(What is required)
Rewrite the entries below as a JSON list of strings, with each line as its own string and blank lines omitted.
-- Start Dataset records --
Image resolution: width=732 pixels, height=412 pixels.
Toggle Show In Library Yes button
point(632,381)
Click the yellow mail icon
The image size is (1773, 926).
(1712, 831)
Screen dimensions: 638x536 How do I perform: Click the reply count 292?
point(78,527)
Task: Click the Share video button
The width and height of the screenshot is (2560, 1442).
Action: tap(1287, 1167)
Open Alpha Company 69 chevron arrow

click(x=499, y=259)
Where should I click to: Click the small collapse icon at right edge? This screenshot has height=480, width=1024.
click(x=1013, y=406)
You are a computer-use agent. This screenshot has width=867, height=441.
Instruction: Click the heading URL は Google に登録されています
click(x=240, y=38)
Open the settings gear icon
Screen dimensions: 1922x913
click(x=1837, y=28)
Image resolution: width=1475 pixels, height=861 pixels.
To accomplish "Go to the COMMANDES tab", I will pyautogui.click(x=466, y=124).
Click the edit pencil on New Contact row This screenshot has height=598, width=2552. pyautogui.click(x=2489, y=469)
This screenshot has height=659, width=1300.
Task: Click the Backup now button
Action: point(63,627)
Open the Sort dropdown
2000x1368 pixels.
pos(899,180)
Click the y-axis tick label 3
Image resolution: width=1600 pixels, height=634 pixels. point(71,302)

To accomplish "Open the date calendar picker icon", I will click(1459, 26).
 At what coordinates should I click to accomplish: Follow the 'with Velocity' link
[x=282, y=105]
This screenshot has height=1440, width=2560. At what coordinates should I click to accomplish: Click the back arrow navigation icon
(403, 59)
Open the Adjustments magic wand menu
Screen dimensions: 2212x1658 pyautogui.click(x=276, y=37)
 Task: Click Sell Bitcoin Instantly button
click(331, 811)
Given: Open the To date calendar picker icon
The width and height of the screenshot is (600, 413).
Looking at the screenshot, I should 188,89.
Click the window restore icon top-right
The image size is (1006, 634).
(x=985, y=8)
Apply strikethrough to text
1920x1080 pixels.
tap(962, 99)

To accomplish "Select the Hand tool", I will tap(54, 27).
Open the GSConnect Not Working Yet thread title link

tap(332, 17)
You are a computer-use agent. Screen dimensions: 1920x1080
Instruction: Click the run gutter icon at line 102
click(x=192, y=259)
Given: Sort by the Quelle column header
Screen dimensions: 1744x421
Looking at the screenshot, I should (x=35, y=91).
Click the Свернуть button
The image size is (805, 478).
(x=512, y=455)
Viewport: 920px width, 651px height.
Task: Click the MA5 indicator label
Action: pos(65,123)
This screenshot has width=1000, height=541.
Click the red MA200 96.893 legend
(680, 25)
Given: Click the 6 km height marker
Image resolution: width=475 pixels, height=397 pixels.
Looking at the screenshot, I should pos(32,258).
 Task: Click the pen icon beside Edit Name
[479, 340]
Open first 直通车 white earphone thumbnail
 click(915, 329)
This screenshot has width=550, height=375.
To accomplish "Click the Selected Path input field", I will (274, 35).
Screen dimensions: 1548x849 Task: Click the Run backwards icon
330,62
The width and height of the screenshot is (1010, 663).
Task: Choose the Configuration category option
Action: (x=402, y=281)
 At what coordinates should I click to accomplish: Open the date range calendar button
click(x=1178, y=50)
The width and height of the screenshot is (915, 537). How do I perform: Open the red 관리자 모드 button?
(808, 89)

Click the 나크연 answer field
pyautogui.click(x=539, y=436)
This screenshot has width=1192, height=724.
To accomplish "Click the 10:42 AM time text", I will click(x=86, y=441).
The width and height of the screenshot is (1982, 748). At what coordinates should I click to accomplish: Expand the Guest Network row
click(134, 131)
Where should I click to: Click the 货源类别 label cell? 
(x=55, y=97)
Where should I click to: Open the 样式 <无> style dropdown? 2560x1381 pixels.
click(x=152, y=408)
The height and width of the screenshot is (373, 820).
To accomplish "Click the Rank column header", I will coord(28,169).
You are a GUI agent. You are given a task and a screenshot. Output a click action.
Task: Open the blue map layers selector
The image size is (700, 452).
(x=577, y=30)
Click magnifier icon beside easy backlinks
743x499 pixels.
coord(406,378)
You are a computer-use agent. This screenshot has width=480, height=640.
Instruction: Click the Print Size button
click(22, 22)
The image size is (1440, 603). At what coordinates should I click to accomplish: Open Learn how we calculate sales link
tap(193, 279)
-- End Dataset records --
(Answer to this task)
[
  "Image resolution: width=732 pixels, height=412 pixels.",
  "Toggle Show In Library Yes button",
  "point(632,381)",
  "Click the yellow mail icon",
  "The image size is (1773, 926).",
  "(1712, 831)",
  "Screen dimensions: 638x536 How do I perform: Click the reply count 292?",
  "point(78,527)",
  "Task: Click the Share video button",
  "The width and height of the screenshot is (2560, 1442).",
  "Action: tap(1287, 1167)",
  "Open Alpha Company 69 chevron arrow",
  "click(x=499, y=259)",
  "Where should I click to: Click the small collapse icon at right edge? This screenshot has height=480, width=1024.",
  "click(x=1013, y=406)",
  "You are a computer-use agent. This screenshot has width=867, height=441.",
  "Instruction: Click the heading URL は Google に登録されています",
  "click(x=240, y=38)",
  "Open the settings gear icon",
  "Screen dimensions: 1922x913",
  "click(x=1837, y=28)",
  "Image resolution: width=1475 pixels, height=861 pixels.",
  "To accomplish \"Go to the COMMANDES tab\", I will pyautogui.click(x=466, y=124).",
  "Click the edit pencil on New Contact row This screenshot has height=598, width=2552. pyautogui.click(x=2489, y=469)",
  "This screenshot has height=659, width=1300.",
  "Task: Click the Backup now button",
  "Action: point(63,627)",
  "Open the Sort dropdown",
  "2000x1368 pixels.",
  "pos(899,180)",
  "Click the y-axis tick label 3",
  "Image resolution: width=1600 pixels, height=634 pixels. point(71,302)",
  "To accomplish \"Open the date calendar picker icon\", I will click(1459, 26).",
  " At what coordinates should I click to accomplish: Follow the 'with Velocity' link",
  "[x=282, y=105]",
  "This screenshot has height=1440, width=2560. At what coordinates should I click to accomplish: Click the back arrow navigation icon",
  "(403, 59)",
  "Open the Adjustments magic wand menu",
  "Screen dimensions: 2212x1658 pyautogui.click(x=276, y=37)",
  " Task: Click Sell Bitcoin Instantly button",
  "click(331, 811)",
  "Given: Open the To date calendar picker icon",
  "The width and height of the screenshot is (600, 413).",
  "Looking at the screenshot, I should 188,89.",
  "Click the window restore icon top-right",
  "The image size is (1006, 634).",
  "(x=985, y=8)",
  "Apply strikethrough to text",
  "1920x1080 pixels.",
  "tap(962, 99)",
  "To accomplish \"Select the Hand tool\", I will tap(54, 27).",
  "Open the GSConnect Not Working Yet thread title link",
  "tap(332, 17)",
  "You are a computer-use agent. Screen dimensions: 1920x1080",
  "Instruction: Click the run gutter icon at line 102",
  "click(x=192, y=259)",
  "Given: Sort by the Quelle column header",
  "Screen dimensions: 1744x421",
  "Looking at the screenshot, I should (x=35, y=91).",
  "Click the Свернуть button",
  "The image size is (805, 478).",
  "(x=512, y=455)",
  "Viewport: 920px width, 651px height.",
  "Task: Click the MA5 indicator label",
  "Action: pos(65,123)",
  "This screenshot has width=1000, height=541.",
  "Click the red MA200 96.893 legend",
  "(680, 25)",
  "Given: Click the 6 km height marker",
  "Image resolution: width=475 pixels, height=397 pixels.",
  "Looking at the screenshot, I should pos(32,258).",
  " Task: Click the pen icon beside Edit Name",
  "[479, 340]",
  "Open first 直通车 white earphone thumbnail",
  " click(915, 329)",
  "This screenshot has width=550, height=375.",
  "To accomplish \"Click the Selected Path input field\", I will (274, 35).",
  "Screen dimensions: 1548x849 Task: Click the Run backwards icon",
  "330,62",
  "The width and height of the screenshot is (1010, 663).",
  "Task: Choose the Configuration category option",
  "Action: (x=402, y=281)",
  " At what coordinates should I click to accomplish: Open the date range calendar button",
  "click(x=1178, y=50)",
  "The width and height of the screenshot is (915, 537). How do I perform: Open the red 관리자 모드 button?",
  "(808, 89)",
  "Click the 나크연 answer field",
  "pyautogui.click(x=539, y=436)",
  "This screenshot has width=1192, height=724.",
  "To accomplish \"Click the 10:42 AM time text\", I will click(x=86, y=441).",
  "The width and height of the screenshot is (1982, 748). At what coordinates should I click to accomplish: Expand the Guest Network row",
  "click(134, 131)",
  "Where should I click to: Click the 货源类别 label cell? ",
  "(x=55, y=97)",
  "Where should I click to: Open the 样式 <无> style dropdown? 2560x1381 pixels.",
  "click(x=152, y=408)",
  "The height and width of the screenshot is (373, 820).",
  "To accomplish \"Click the Rank column header\", I will coord(28,169).",
  "You are a GUI agent. You are given a task and a screenshot. Output a click action.",
  "Task: Open the blue map layers selector",
  "The image size is (700, 452).",
  "(x=577, y=30)",
  "Click magnifier icon beside easy backlinks",
  "743x499 pixels.",
  "coord(406,378)",
  "You are a computer-use agent. This screenshot has width=480, height=640.",
  "Instruction: Click the Print Size button",
  "click(22, 22)",
  "The image size is (1440, 603). At what coordinates should I click to accomplish: Open Learn how we calculate sales link",
  "tap(193, 279)"
]